L'arrêt attaqué est une décision finale (art. 90 LTF), rendue en dernière instance cantonale par un tribunal supérieur (art. 86 al. 1 let. d et al. 2 LTF) dans une cause de droit public (art. 82 let. a LTF) ne tombant pas sous le coup des exceptions de l'art. 83 LTF. Le recours est déposé en temps utile (art. 100 al. 1 LTF) et dans les formes requises (art. 42 LTF). Les recourants débiteurs de la taxe contestée, ont qualité pour recourir (art. 89 al. 1 LTF). 
Il y a donc lieu d'entrer en matière. 
 
2.   
Dans un premier grief, qui correspond à celui pour lequel le TAPI a admis les recours, les recourants contestent la validité de la clause de rétroactivité figurant à l'art. 36 al. 2 LaLAT. Considérant qu'il s'agirait de rétroactivité proprement dite, ils estiment qu'elle ne serait pas suffisamment limitée dans le temps. La disposition aurait précisément été adoptée afin de pouvoir taxer les déclassements qui concernent les recourants. La durée et la description du processus législatif ne seraient pas des éléments pertinents pour juger de l'admissibilité d'une rétroactivité de six ans, ni pour reconnaître l'existence d'un intérêt public prépondérant. Le caractère incitatif de la taxe (afin de favoriser une construction ou une vente) ne justifierait pas non plus une telle rétroactivité. La différence de traitement avec les propriétaires ayant vendu leur bien ou ceux qui ont obtenu une autorisation de construire durant la période transitoire ne serait pas admissible.

> _Données fournies_
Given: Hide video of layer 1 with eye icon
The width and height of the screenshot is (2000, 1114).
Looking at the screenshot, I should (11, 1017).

--

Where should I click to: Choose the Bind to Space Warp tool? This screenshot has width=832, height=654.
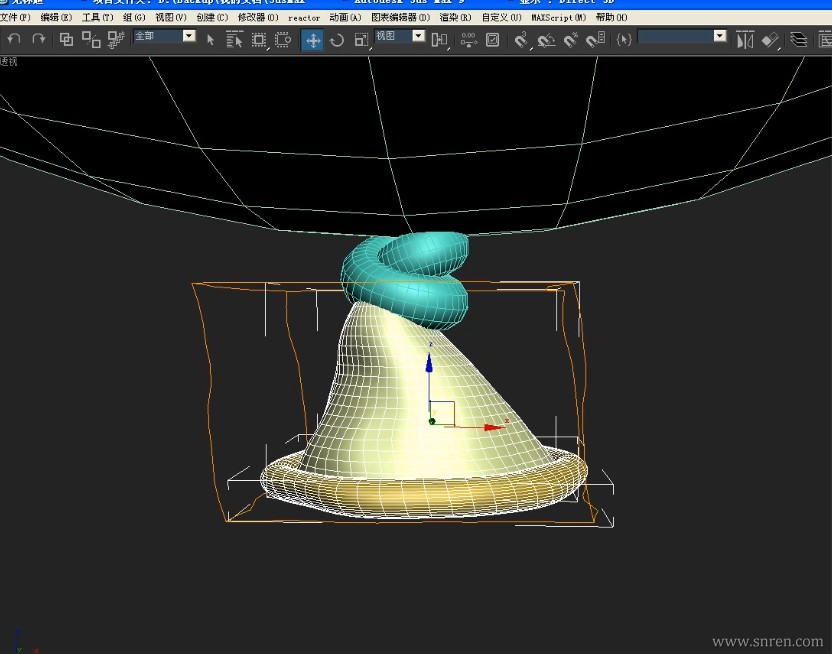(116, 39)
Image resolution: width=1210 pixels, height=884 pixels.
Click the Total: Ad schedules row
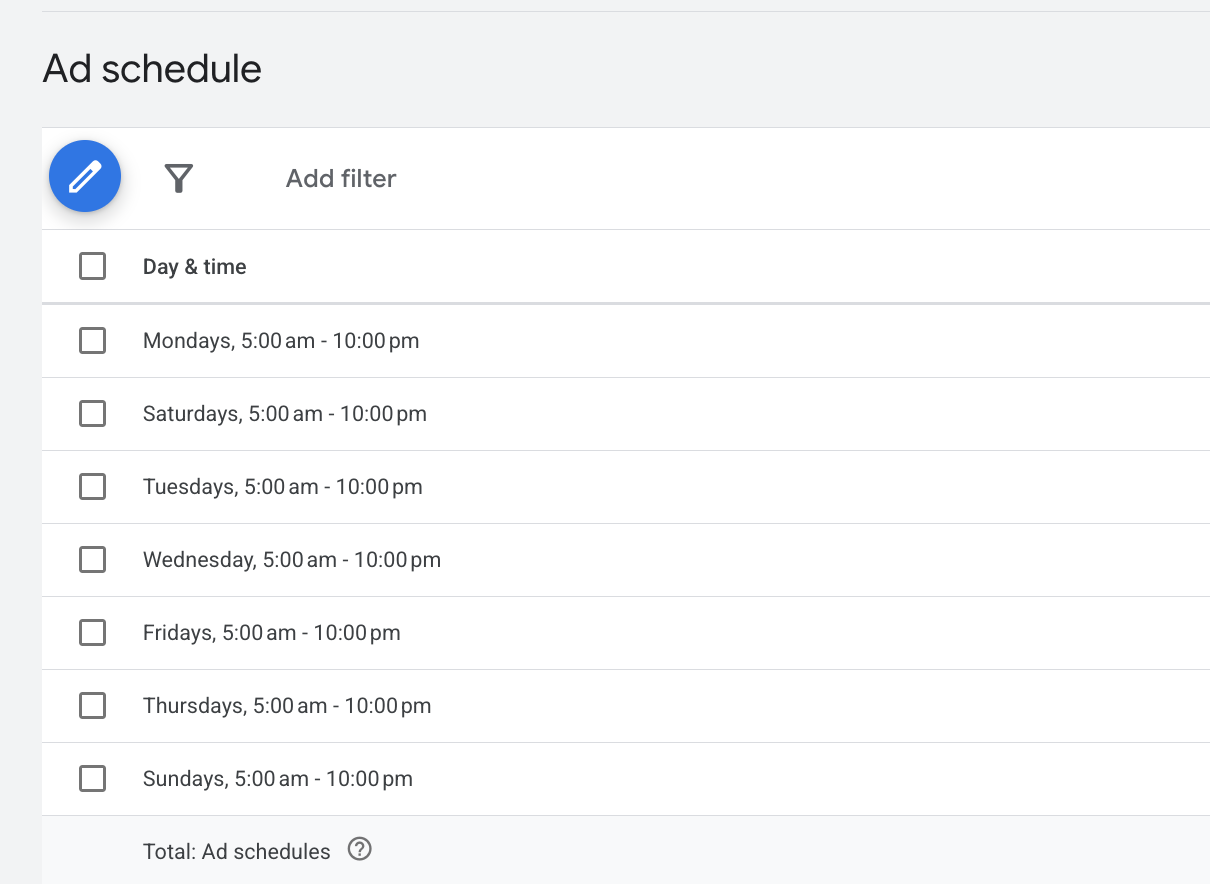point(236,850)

> _Consignes_
[a] Pourriez-vous transcrire l'extrait sur la clause de rétroactivité, depuis « L'arrêt attaqué est » jusqu'à « d'entrer en matière. » inclus ?
[b] Pouvez-vous écrire la suite de l'extrait sur la clause de rétroactivité, en reprenant après sa dernière phrase ?

> _Réponses_
[a]
L'arrêt attaqué est une décision finale (art. 90 LTF), rendue en dernière instance cantonale par un tribunal supérieur (art. 86 al. 1 let. d et al. 2 LTF) dans une cause de droit public (art. 82 let. a LTF) ne tombant pas sous le coup des exceptions de l'art. 83 LTF. Le recours est déposé en temps utile (art. 100 al. 1 LTF) et dans les formes requises (art. 42 LTF). Les recourants débiteurs de la taxe contestée, ont qualité pour recourir (art. 89 al. 1 LTF). 
Il y a donc lieu d'entrer en matière.

[b]
 
2.1. Liée aux principes de sécurité du droit et de prévisibilité, l'interdiction de la rétroactivité des lois résulte du droit à l'égalité de l'art. 8 Cst., de l'interdiction de l'arbitraire et de la protection de la bonne foi garanties par les art. 5 et 9 Cst. L'interdiction de la rétroactivité (proprement dite) fait obstacle à l'application d'une norme à des faits entièrement révolus avant son entrée en vigueur, car les personnes concernées ne pouvaient, au moment où ces faits se sont déroulés, connaître les conséquences juridiques découlant de ces faits et se déterminer en connaissance de cause. Une exception à cette règle n'est possible qu'à des conditions strictes, soit en présence d'une base légale suffisamment claire, d'un intérêt public prépondérant, et moyennant le respect de l'égalité de traitement et des droits acquis (ATF 138 I 189 consid. 3.4 p. 193; 119 Ia 254 consid. 3b p. 258 et la jurisprudence citée). La rétroactivité doit en outre être raisonnablement limitée dans le temps (DANIÈLE YERSIN, in: Yersin/Noël [éd.], Commentaire romand, LIFD, 2008, N 201 ad Remarques préliminaires). En matière fiscale, il y a rétroactivité lorsque l'obligation imposée au contribuable se fonde sur des faits antérieurs à l'entrée en vigueur de la loi. La quotité d'un impôt peut en revanche être déterminée sur la base de faits antérieurs à la promulgation de la loi (ATF 102 Ia 31).  
 
2.2. La modification de la LaLAT introduisant la taxe sur la plus-value (titre IIIA, art. 30C à 30O) a été adoptée le 1er juillet 2010 et est entrée en vigueur le 1er janvier 2011. Elle est assortie d'une disposition transitoire (art. 36 al. 2 et 3 LaLAT) dont la teneur est la suivante:  
Modifications du 1 er juillet 2010  
² Les articles 30C à 30O, 34, alinéa 2, et 35A ne sont pas applicables aux mesures d'aménagement adoptées avant le 1er janvier 2005.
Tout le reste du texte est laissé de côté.